Since the distribution of goal matters, we need to show that we can devise algorithms that do not rely on spoon-fed goal areas. To do that, we have to compute the area where the goals are randomly drawn during the exploration. We choose an algorithm that draws goals into an area slightly bigger than the current axis-aligned bounding box of the observed effects:
def update_goal_area(history, extrema):
"""Update the goal area to be 1.4 times bigger than the current observations"""
if extrema is None: # the first update of the area (based only on motor babbling observations).
xs = [e[0] for _, e in history]
ys = [e[1] for _, e in history]
x_range = min(xs), max(xs)
y_range = min(ys), max(ys)
else: # we only need to consider the last effect when doing subsequent updates.
e = history[-1][1]
x_range, y_range = extrema
x_range = min(x_range[0], e[0]), max(x_range[1], e[0])
y_range = min(y_range[0], e[1]), max(y_range[1], e[1])
extrema = x_range, y_range
width = x_range[1] - x_range[0]
height = y_range[1] - y_range[0]
area = [[x_range[0] - 0.2*width , x_range[1] + 0.2*width ],
[y_range[0] - 0.2*height, y_range[1] + 0.2*height]]
return area, extrema
def explore_rgb_adaptative(arm, n):
"""Explore the arm using random goal babbling over a specific area."""
history, goals, extrema = [], [], None # extrema keeps tracks of the min and max values along each dimension.
for t in range(n):
if t < 10: # random motor babbling for the first 10 steps.
m_command = motor_babbling(arm)
else: # then random goal babbling.
area, extrema = update_goal_area(history, extrema) # building the goal area from experience.
m_command, goal = goal_babbling_area(arm, history, area) # goal babbling depends on history.
goals.append(goal)
effect = arm.execute(m_command) # executing the motor command and observing its effect.
history.append((m_command, effect)) # updating history.
return history, goals
We test the behavior of this algorithm on the 20-joint arm.
random.seed(SEED)
history, goals = explore_rgb_adaptative(arm20, 5000)
fig_e = graphs.effects(history, title='effect distribution')
fig_g = graphs.goals(goals, title='adaptative goal distribution')
graphs.show([[fig_g, fig_e]])
This goal babbling algorithm works fine.

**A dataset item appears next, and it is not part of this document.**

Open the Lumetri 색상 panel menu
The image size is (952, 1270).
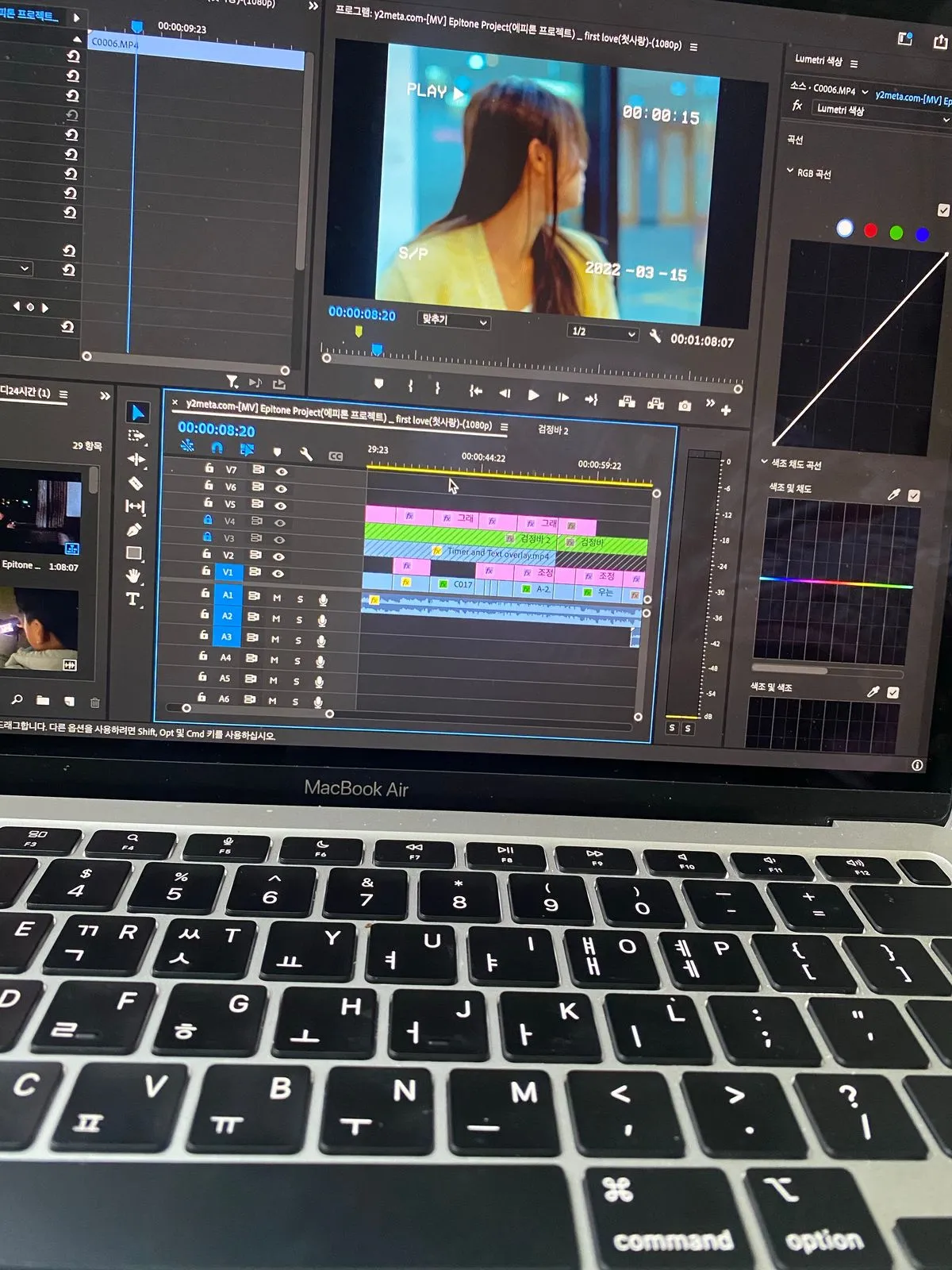tap(854, 64)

It still makes a problematic assumption: that the axis-aligned bounding box of the observation is a good approximation of the reachable space. More sophisticated algorithms, such as the Frontiers algorithm we introduced in my Ph.D. thesis, or the direction-sampling algorithm of Rolf (2013) are able to handle more general cases. Baranes and Oudeyer (2013) has also shown that intrinsic motivations could cope with an overestimation of the goal space.
We have shown how goal babbling works on a simple simulation of a 2D arm robot. We have shown that goal babbling, by choosing what to explore in the sensory space, and by relying on a learning algorithm, can explore much better than motor babbling. The next step is to go beyond a random choice of goal, and in particular, to make future goals depend on the history of observations: this is what intrinsic motivations do.